4. Pass the embedding and hidden state to the GRU.
5. Pass the GRU output through the linear layer to get the prediction logits.
6. Return the prediction and the new hidden state.

In [10]:
class DecoderGRU(nn.Module):
    def __init__(self, output_dim, emb_dim, hid_dim, n_layers, dropout):
        super().__init__()
        self.output_dim = output_dim
        self.n_layers = n_layers

        # Embedding
        self.embedding = nn.Embedding(output_dim, emb_dim, padding_idx=PAD_IDX)

        # GRU (must match encoder hid_dim)
        self.rnn = nn.GRU(
            input_size=emb_dim,
            hidden_size=hid_dim,
            num_layers=n_layers,
            batch_first=True,
            dropout=dropout if n_layers > 1 else 0.0
        )

        # Output projection
        self.fc_out = nn.Linear(hid_dim, output_dim)

        self.dropout = nn.Dropout(dropout)

    def forward(self, input, hidden):
        # input: (batch,) -> (batch, 1)
        input = input.unsqueeze(1)

        # Embed
        embedded = self.dropout(self.embedding(input))  # (batch, 1, emb_dim)

        # RNN step
        output, hidden = self.rnn(embedded, hidden)  # output: (batch, 1, hid_dim)

        # Predict logits
        prediction = self.fc_out(output.squeeze(1))  # (batch, output_dim)

        return prediction, hidden

### Task 3: The Seq2Seq Wrapper (30 Points)

This class combines the Encoder and Decoder and manages the overall process, including the decoding loop and Teacher Forcing.

**Instructions:**

1. Run the encoder on the source sequence and lengths to get the context vector (hidden).
2. Initialize the decoder input with the `<SOS>` token.
3. Iterate over the length of the target sequence:
    - Run the decoder one step.
    - Store the output.
    - Decide whether to use teacher forcing or the model's own prediction as the next input.

In [11]:
class Seq2Seq(nn.Module):
    def __init__(self, encoder, decoder, device):
        super().__init__()
        self.encoder = encoder
        self.decoder = decoder
        self.device = device

    def forward(self, src, src_lengths, tgt, teacher_forcing_ratio=0.5):
        # src: (batch, src_len) | tgt: (batch, tgt_len)
        batch_size = src.size(0)
        tgt_len = tgt.size(1)
        tgt_vocab_size = self.decoder.output_dim

        outputs = torch.zeros(batch_size, tgt_len, tgt_vocab_size, device=self.device)

        # 1) Encode
        hidden = self.encoder(src, src_lengths)  # (n_layers, batch, hid_dim)

        # 2) First decoder input is <SOS>
        input = torch.full((batch_size,), SOS_IDX, dtype=torch.long, device=self.device)

        # 3) Decode step-by-step
        for t in range(tgt_len):
            output, hidden = self.decoder(input, hidden)  # output: (batch, vocab)
            outputs[:, t, :] = output

            teacher_force = random.random() < teacher_forcing_ratio
            top1 = output.argmax(1)

            # 6) Next input
            input = tgt[:, t] if teacher_force else top1

        return outputs

---

## Part 5: Training the Model

### 5.1 Initialization (Provided)

We initialize the model with sensible hyperparameters.
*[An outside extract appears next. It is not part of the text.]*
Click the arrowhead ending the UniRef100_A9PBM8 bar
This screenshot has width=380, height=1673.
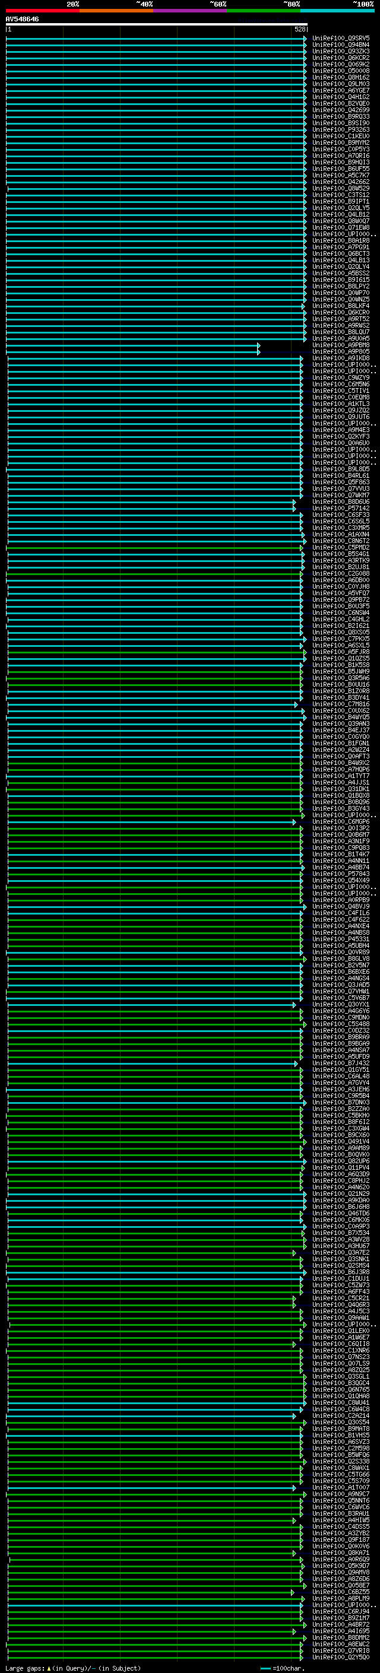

We use a relatively small model (2 layers, 512 hidden units) which provides a good balance of capacity and training speed for this dataset.

In [12]:
# Hyperparameters
INPUT_DIM = input_lang.n_words
OUTPUT_DIM = output_lang.n_words
ENC_EMB_DIM = 256
DEC_EMB_DIM = 256
HID_DIM = 512
N_LAYERS = 2 # Using 2 layers
ENC_DROPOUT = 0.5
DEC_DROPOUT = 0.5

# Initialize models (Ensure Tasks 1-3 are completed first!)
enc = EncoderGRU(INPUT_DIM, ENC_EMB_DIM, HID_DIM, N_LAYERS, ENC_DROPOUT).to(device)
dec = DecoderGRU(OUTPUT_DIM, DEC_EMB_DIM, HID_DIM, N_LAYERS, DEC_DROPOUT).to(device)
model = Seq2Seq(enc, dec, device).to(device)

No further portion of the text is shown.